What a recursive definition does, albeit implicitly, is to divide the entire set of integers into members and non-members of the club — that is, those numbers that are reachable, sooner or later, via the recursive building-up process, and those that are never reachable, no matter how long one waits. Thus 34 is a member of the F club, whereas 35 is a non-member. How do we know 35 is not an F number? That’s very easy — the rule that makes new F numbers always makes larger ones from smaller ones, and so once we’ve passed a certain size, there’s no chance we’ll be returning to “pick up” other numbers in that vicinity later. In other words, once we’ve made the F numbers 1, 2, 3, 5, 8, 13, 21, 34, 55, we know they are the only ones in that range, so obviously 35, 36, and so on, up to 54, are not F numbers.
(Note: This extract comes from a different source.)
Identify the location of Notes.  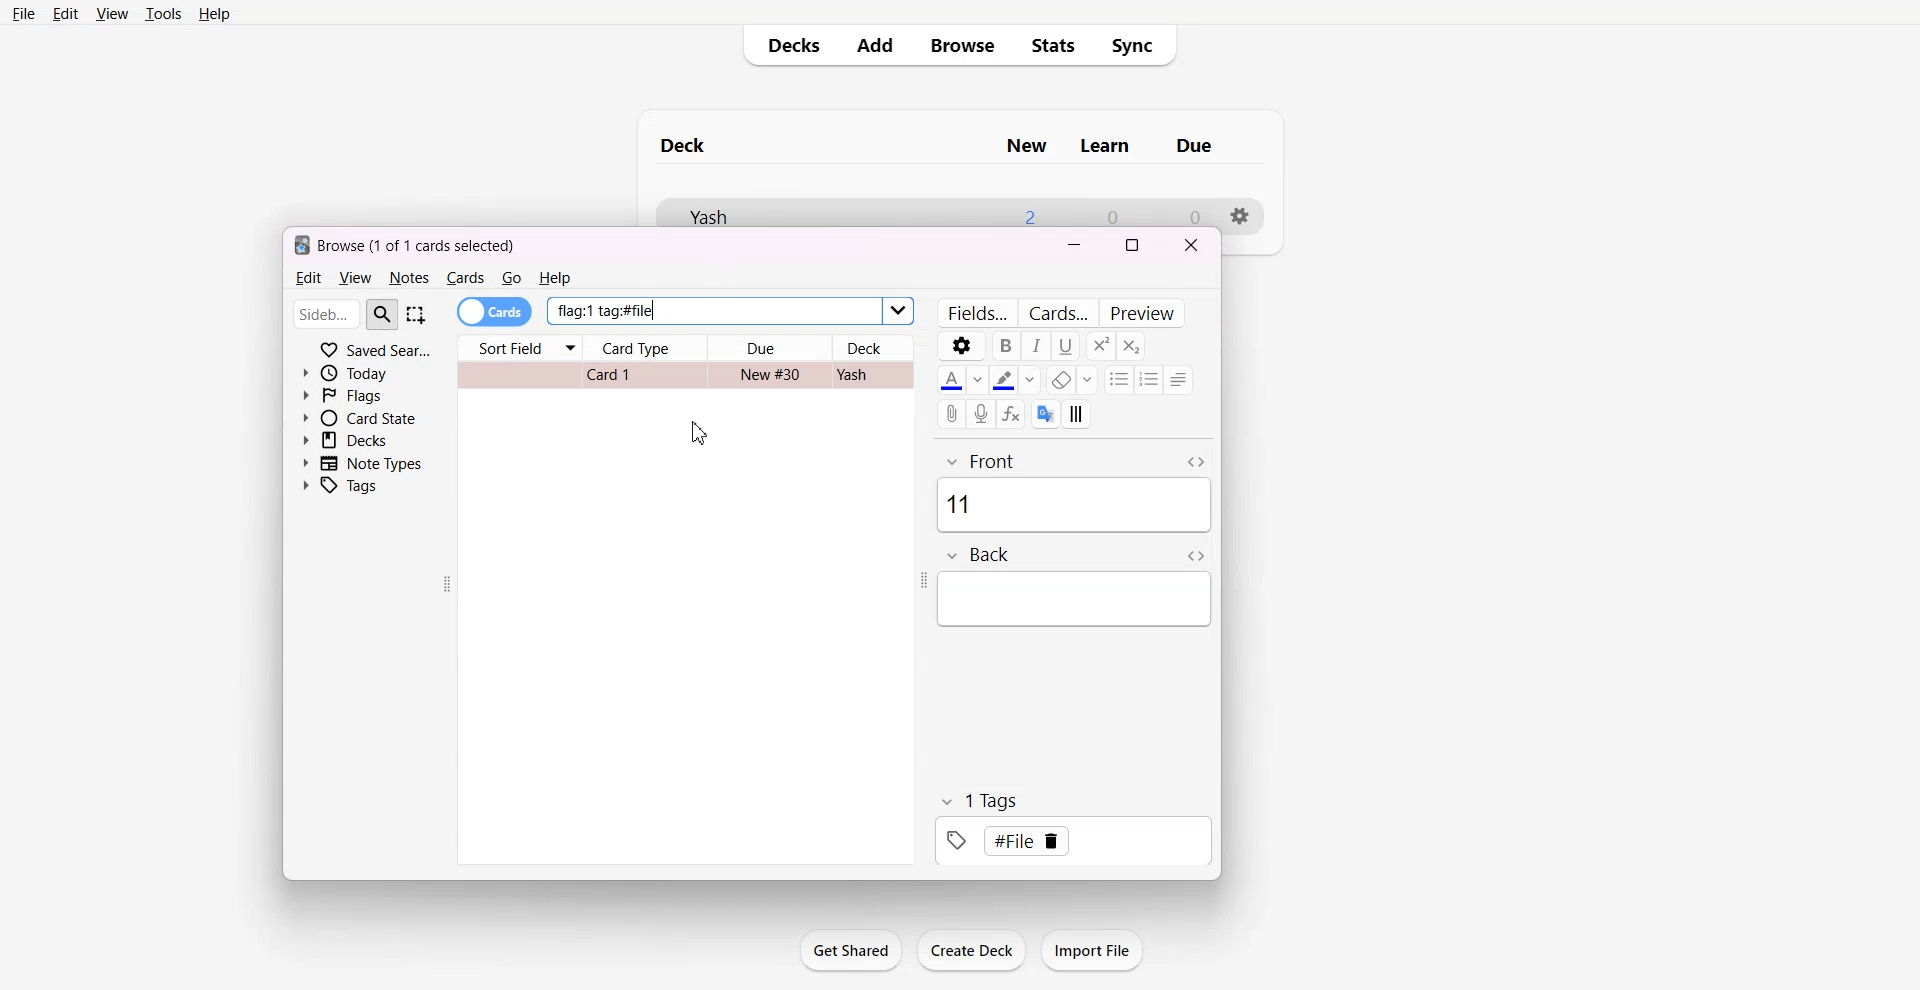
(409, 278).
If, however, some other club of numbers is defined by a recursive rule whose outputs are sometimes bigger than its inputs and other times are smaller than its inputs, then, in contrast to the simple case of the F club, you can’t be so sure that you won’t ever be coming back and picking up smaller integers that were missed in earlier passes.
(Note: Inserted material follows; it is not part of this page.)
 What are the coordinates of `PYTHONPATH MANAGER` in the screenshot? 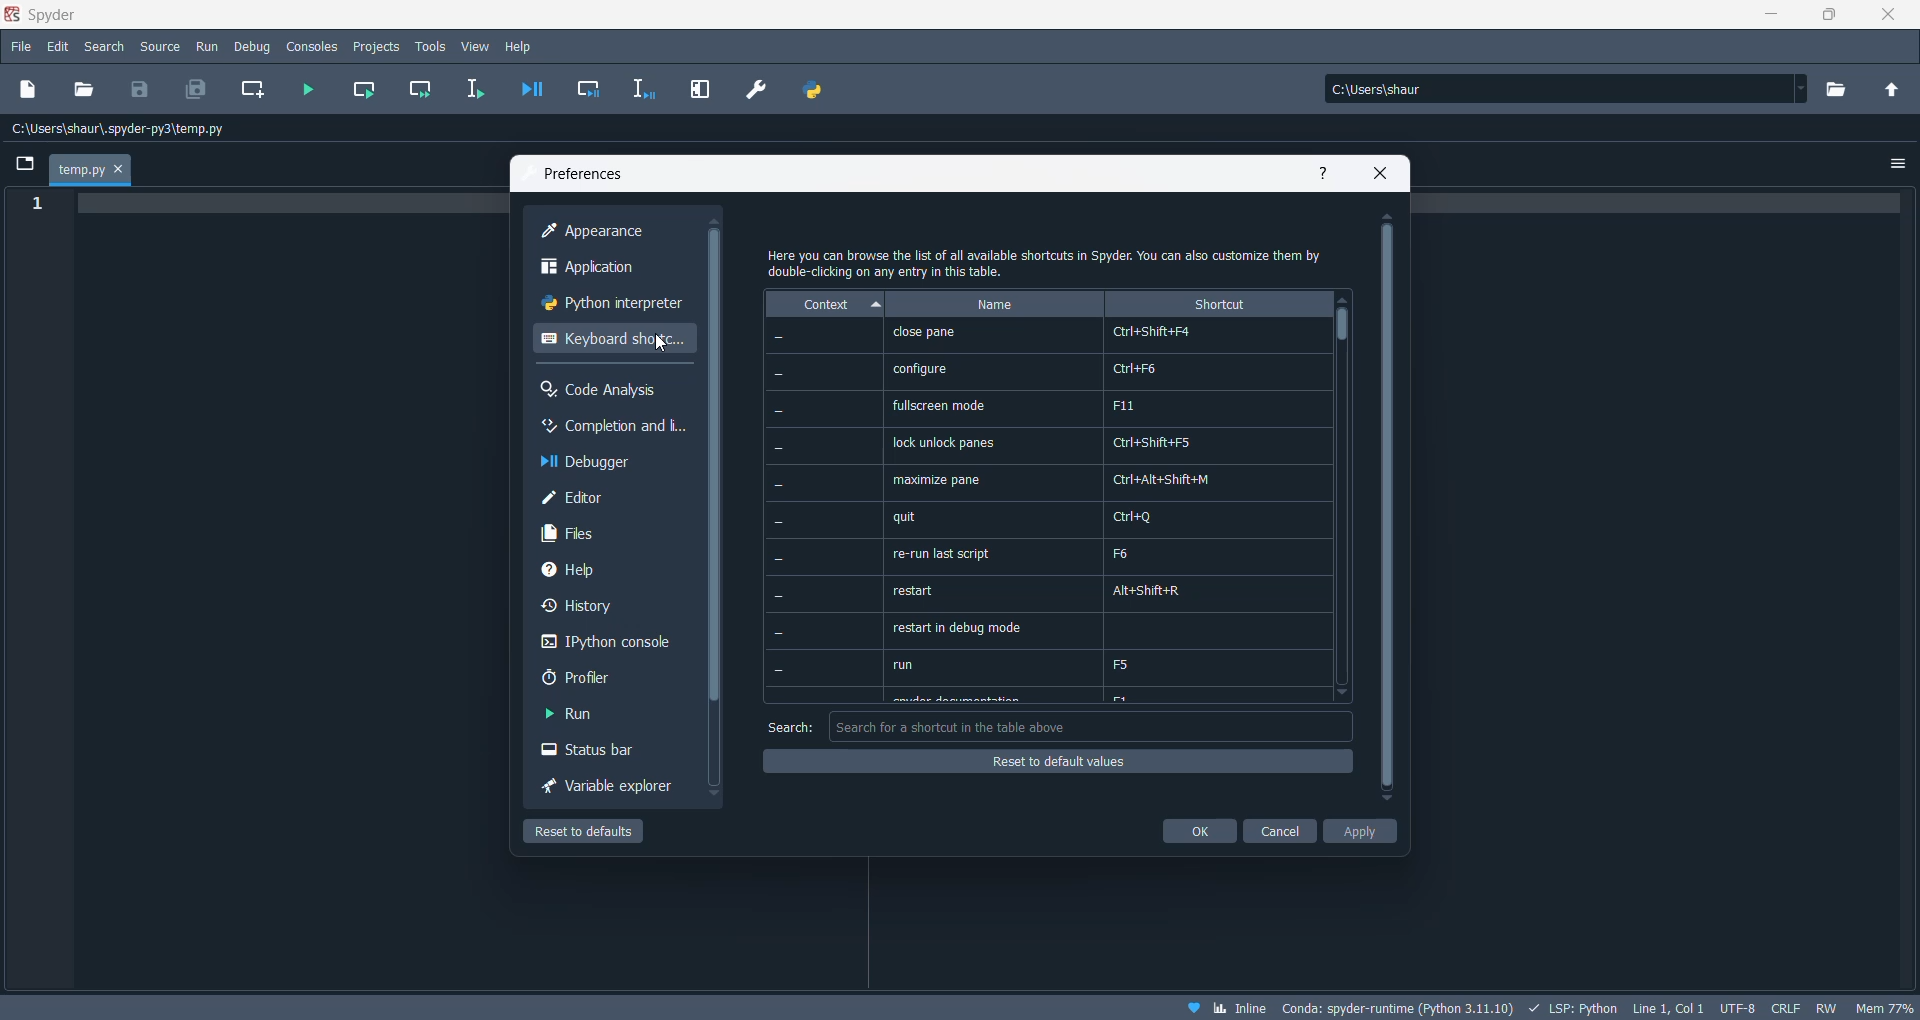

Let’s think a little bit more about the recursively defined club of numbers that we called “wff numbers”. We’ve seen that the number 72900 possesses “wff-ness”, and if you think about it, you can see that 576 and 2916 lack that quality. (Why? Well, if you factor them and look at the exponents of 2 and 3, you will see that these numbers are the numerical encodings of the strings “0=” and “=0”, respectively, neither of which makes sense, whence they are not well-formed formulas.) In other words, despite its odd definition, wff-ness, no more and no less than squareness or primeness or Fibonacci’s F-ness, is a valid object of study in the world of pure number. The distinction between members and non-members of the “wff club” is every bit as genuine a number-theoretical distinction as that between members and non-members of
the club of squares, the club of prime numbers, or the club of F numbers, for wff numbers are definable in a recursive arithmetical (i.e., computational) fashion. Moreover, it happens that the recursive rules defining wff-ness always produce outputs that are bigger than their inputs, so that wff-ness shares with F-ness the simple property that once you’ve exceeded a certain magnitude, you know you’ll never be back visiting that zone again.
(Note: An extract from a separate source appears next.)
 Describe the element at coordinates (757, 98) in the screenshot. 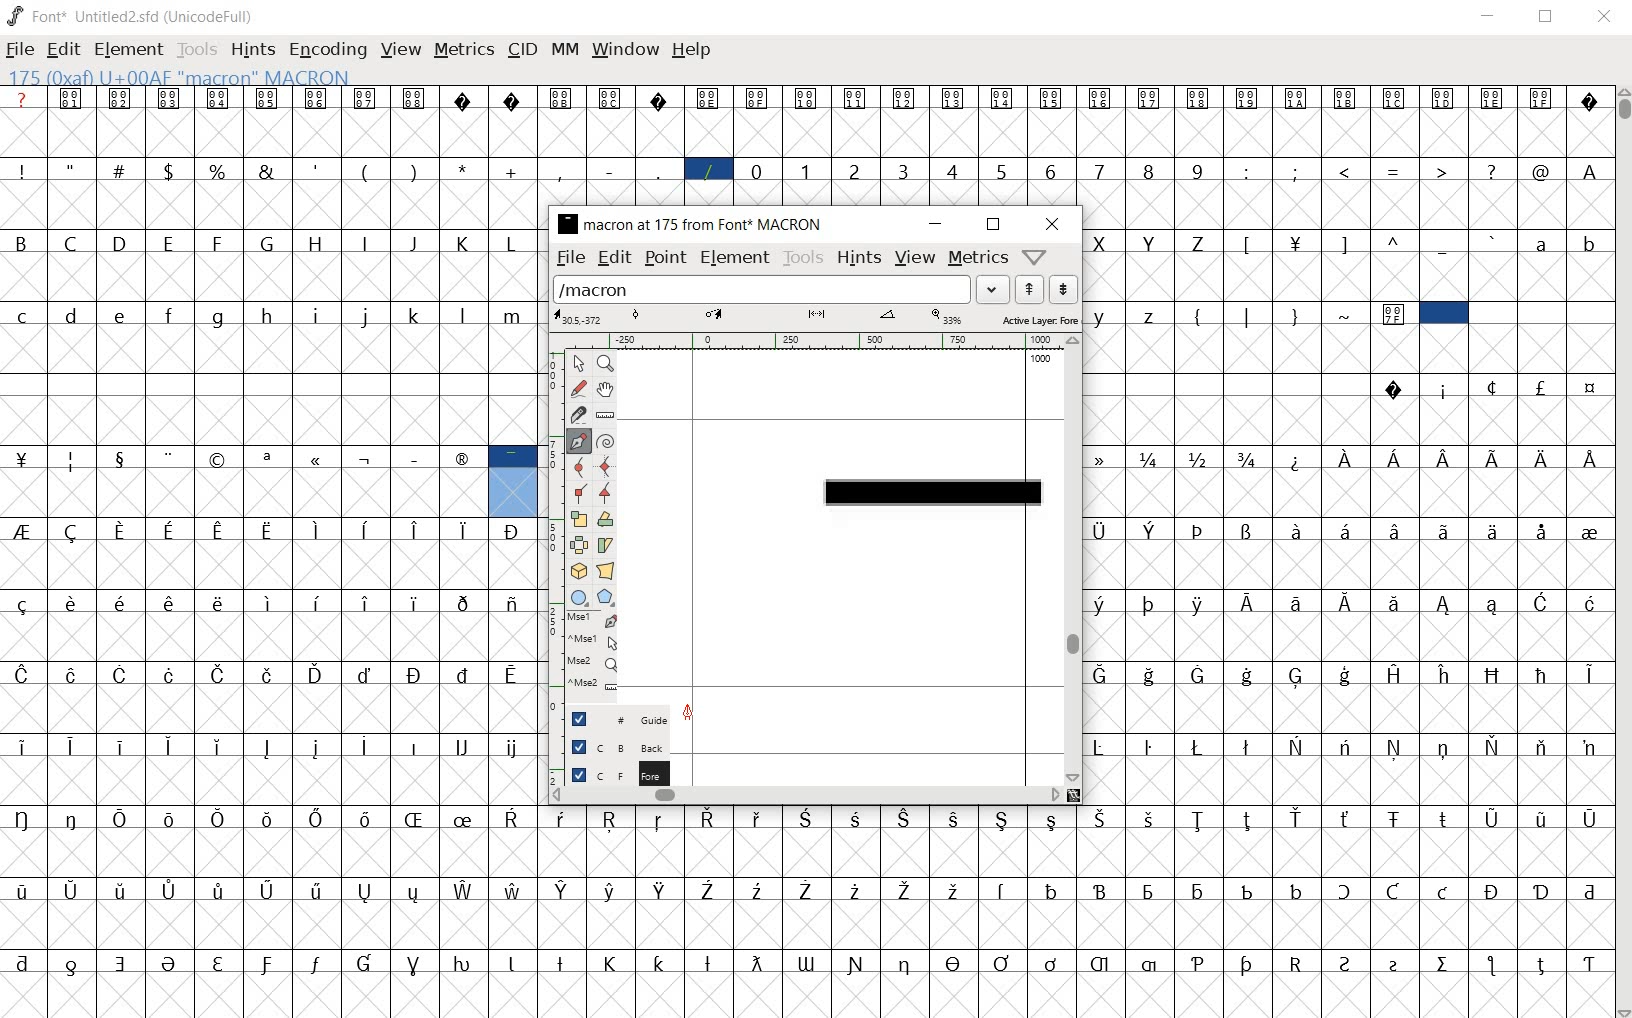

I see `Symbol` at that location.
Just as some people’s curiosity was fired by the fact of seeing a square in Fibonacci’s recursively defined sequence, so some people might become interested in the question as to whether there are any squares (or cubes, etc.) in the recursively defined sequence of wff numbers. They could spend a lot of time investigating such purely number-theoretical questions, never thinking at all about the corresponding formulas of Principia Mathematica.
One could be completely ignorant of the fact that Gödel’s wff numbers had their origin in Russell and Whitehead’s rules defining well-formedness in Principia Mathematica, just as one can study the laws of probability without ever suspecting that this deep branch of mathematics was originally developed to analyze gambling. What long ago inspired someone to dream up a particular recursive definition obviously doesn’t affect the numbers it defines; all that matters is that there should be a purely computational way of making any member of the club grow out of the initial seeds by applying the rules some finite number of times.